New approaches to DeFi regulation that preserve innovation? Suddenly, on the table.
Even the tax code might get crypto-specific updates.
Look at who’s talking about these ideas—it’s not just the usual crypto evangelists anymore. Career staffers, policy wonks, and mainstream politicians are engaging thoughtfully with concepts that would’ve seemed absurd last year.
Perhaps most telling: Fairshake has already banked $78 million for the 2026 midterms. This wasn’t a one-time spending spree, but rather the opening move in a long-term strategy. The industry learned from watching other sectors maintain influence through consistent engagement rather than drive-by donations.
But let’s not get carried away.
Challenges do remain. Some powerful Senate Republicans still want tougher anti-money laundering rules. Ongoing SEC cases won’t vanish overnight. As one crypto lobbyist suggested, “There is an expectation of some of these folks who are not policy people but who wrote some big checks that they’re going to get whatever they want. That’s not how it works.”
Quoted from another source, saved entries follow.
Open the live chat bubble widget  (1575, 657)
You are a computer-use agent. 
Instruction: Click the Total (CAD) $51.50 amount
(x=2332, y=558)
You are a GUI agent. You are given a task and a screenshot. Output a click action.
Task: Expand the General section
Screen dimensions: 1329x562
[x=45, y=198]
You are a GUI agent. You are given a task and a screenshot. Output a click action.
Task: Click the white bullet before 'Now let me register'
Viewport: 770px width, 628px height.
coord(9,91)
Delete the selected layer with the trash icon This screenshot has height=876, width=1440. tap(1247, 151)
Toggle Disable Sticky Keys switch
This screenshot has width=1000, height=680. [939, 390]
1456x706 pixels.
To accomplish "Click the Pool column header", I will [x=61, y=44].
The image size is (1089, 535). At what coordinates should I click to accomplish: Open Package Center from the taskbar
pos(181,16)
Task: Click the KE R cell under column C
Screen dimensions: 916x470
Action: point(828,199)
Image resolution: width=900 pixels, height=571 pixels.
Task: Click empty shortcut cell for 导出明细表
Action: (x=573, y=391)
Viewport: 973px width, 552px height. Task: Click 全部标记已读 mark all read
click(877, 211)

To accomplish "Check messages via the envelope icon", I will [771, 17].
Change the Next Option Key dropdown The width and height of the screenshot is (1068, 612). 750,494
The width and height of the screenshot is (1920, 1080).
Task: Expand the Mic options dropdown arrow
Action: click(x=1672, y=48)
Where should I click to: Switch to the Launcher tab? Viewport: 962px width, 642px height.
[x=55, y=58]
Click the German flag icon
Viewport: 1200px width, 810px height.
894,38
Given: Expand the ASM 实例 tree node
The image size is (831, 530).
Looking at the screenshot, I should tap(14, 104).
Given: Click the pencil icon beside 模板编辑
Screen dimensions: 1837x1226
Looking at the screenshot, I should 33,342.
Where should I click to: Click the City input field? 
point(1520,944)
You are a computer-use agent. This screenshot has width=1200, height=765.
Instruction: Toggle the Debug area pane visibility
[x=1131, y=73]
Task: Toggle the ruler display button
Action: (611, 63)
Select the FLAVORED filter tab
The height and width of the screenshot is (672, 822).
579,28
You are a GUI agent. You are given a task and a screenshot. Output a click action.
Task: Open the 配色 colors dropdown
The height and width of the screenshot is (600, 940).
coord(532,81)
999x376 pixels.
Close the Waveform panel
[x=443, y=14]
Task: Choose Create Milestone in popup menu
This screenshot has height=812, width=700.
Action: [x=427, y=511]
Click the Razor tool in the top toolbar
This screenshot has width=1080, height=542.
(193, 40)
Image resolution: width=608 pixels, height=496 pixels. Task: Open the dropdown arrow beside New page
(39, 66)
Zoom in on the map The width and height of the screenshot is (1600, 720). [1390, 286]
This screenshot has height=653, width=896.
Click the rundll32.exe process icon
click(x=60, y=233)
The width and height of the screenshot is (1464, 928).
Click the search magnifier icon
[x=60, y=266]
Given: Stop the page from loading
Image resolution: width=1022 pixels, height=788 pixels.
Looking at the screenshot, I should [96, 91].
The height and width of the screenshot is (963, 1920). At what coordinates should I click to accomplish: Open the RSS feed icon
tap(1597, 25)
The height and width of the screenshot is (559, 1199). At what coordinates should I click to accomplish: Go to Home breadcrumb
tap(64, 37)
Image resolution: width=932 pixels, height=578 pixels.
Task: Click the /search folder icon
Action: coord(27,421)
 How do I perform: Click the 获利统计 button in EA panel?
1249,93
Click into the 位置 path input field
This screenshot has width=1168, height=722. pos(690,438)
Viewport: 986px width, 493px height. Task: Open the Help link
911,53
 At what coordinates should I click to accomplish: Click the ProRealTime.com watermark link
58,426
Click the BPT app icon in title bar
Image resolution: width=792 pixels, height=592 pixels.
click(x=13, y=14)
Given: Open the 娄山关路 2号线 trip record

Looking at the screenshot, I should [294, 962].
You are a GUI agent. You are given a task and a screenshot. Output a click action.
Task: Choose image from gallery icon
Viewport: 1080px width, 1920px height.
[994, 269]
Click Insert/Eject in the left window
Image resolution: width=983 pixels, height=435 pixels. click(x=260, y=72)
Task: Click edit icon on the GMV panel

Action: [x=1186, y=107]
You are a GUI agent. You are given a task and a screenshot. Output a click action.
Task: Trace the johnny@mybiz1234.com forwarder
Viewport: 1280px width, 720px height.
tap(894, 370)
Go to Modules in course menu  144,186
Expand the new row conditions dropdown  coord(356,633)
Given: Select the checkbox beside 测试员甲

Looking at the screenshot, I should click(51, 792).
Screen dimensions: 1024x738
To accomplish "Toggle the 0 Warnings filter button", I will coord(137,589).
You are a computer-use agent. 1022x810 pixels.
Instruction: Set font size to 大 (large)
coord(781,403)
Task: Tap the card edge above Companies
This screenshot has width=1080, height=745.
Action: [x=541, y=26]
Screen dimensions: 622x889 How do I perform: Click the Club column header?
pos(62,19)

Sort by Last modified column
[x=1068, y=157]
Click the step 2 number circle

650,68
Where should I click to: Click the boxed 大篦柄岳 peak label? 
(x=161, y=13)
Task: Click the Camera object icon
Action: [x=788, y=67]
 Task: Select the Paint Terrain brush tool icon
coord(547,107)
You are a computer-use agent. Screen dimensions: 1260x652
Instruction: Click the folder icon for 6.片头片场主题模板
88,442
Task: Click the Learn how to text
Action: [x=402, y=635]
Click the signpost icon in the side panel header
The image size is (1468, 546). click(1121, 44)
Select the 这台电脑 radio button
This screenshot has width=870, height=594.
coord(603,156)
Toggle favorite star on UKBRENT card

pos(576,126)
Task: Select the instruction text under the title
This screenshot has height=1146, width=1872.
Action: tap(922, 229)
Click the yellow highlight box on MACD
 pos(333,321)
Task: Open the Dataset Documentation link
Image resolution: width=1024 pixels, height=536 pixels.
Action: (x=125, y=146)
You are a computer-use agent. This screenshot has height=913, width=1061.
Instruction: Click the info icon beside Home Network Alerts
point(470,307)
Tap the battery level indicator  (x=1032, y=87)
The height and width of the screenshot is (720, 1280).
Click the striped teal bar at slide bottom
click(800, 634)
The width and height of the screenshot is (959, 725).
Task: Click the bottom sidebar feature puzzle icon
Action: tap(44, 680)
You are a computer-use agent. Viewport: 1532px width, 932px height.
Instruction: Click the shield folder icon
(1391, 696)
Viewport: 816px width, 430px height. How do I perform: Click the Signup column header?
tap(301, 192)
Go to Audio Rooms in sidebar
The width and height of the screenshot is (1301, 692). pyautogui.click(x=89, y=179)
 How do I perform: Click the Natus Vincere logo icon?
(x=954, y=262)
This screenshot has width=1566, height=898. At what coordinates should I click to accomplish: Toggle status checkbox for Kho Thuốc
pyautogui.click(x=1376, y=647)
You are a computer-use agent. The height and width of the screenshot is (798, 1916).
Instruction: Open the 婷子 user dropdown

We’ll certainly see about that.
As always, the proof will be in the pudding, but the chances that 2024 proves to be the early act in a four-long year coming-of-age story have suddenly become real. And what a shift that would be.
Remember when crypto folks viewed government as the enemy and regulation as tyranny?
Those seem downright quaint now, as anarchists left and right seem all too happy with trading in their values for promises of further riches.
The message we should take from this is that the current manifestation of the crypto industry has figured out how to work the system. But can that be done while retaining its innovative spirit? It’s a delicate balance, but they seem to demonstrate that they can walk that line with surprising sophistication.
The industry has proven it can play the influence game at the highest level. Now comes the more challenging part—turning that influence into a smart policy that works for everyone.
The next few years will determine whether crypto can translate this political capital into lasting change. Will we see thoughtful regulation that fosters innovation while protecting consumers? Or will the industry overplay its hand?
One thing’s certain—crypto isn’t just knocking on power’s door anymore. It owns the building, or at least, its heavyweights think they do.
At the very least, the crypto industry has bought itself a seat at the table.
Now, let’s see what they do with it.